Ben Dunne was remembered as a “good, decent, generous and loving man” at his funeral service in Dublin on Tuesday, and a person who would ultimately not be defined by his human frailties.
Staff from his network of gyms formed a guard of honour at the entrance to St Mochta’s Church in Clonsilla as the funeral cortège, led by Mr Dunne’s wife Mary, his children Caroline, Robert, Mark and Nicholas, his grandchildren Ben, Katie, Pearl and Joseph, and his older sister Margaret, arrived at exactly 11am.
Ahead of their arrival, hundreds of people had gathered at the church, which was full with many of those anxious to pay their respects seated in an overspill room nearby, to where the funeral mass was streamed live.
Among the mourners were family and friends and many high-profile figures from across Ireland’s business and political spectrum.
Independent TD Michael Lowry arrived alongside Tipperary hurling legend Michael ‘Babs’ Keating, with former hurler with the county Nicky English also in attendance.

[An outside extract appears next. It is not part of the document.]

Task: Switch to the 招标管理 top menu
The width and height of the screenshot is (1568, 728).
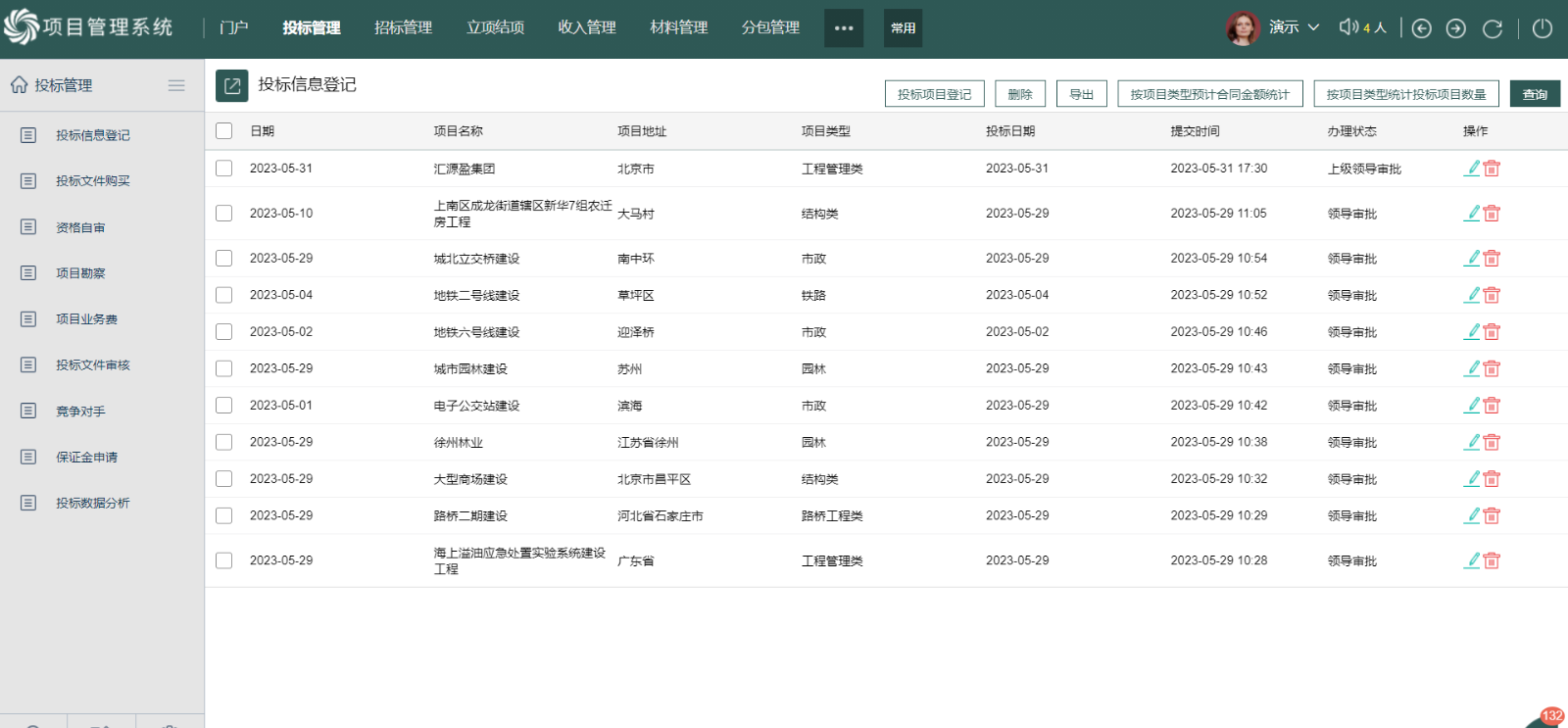Action: pos(403,27)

Beef magnate Larry Goodman was there to mourn the passing of Mr Dunne, alongside former Fianna Fáil TD Conor Lenihan as well as broadcaster and businessman Bobby Kerr, journalist Matt Cooper and Sinn Féin leader Mary Lou MacDonald. The Taoiseach Leo Varadkar was represented by his aide de camp Cmmdt Claire Mortimer.
Mr Dunne’s son Mark, who was with his father when he died in Dubai on November 18th, welcomed the congregation and paid tribute to his “brilliant and loving” father.
He explained to mourners that his father “never liked going to funerals” but would always insist on a “full report” from those that his son went to.
“This is a funeral he must attend and even though he didn’t like funerals he would be glad to see how many people are here today,” Mark Dunne said.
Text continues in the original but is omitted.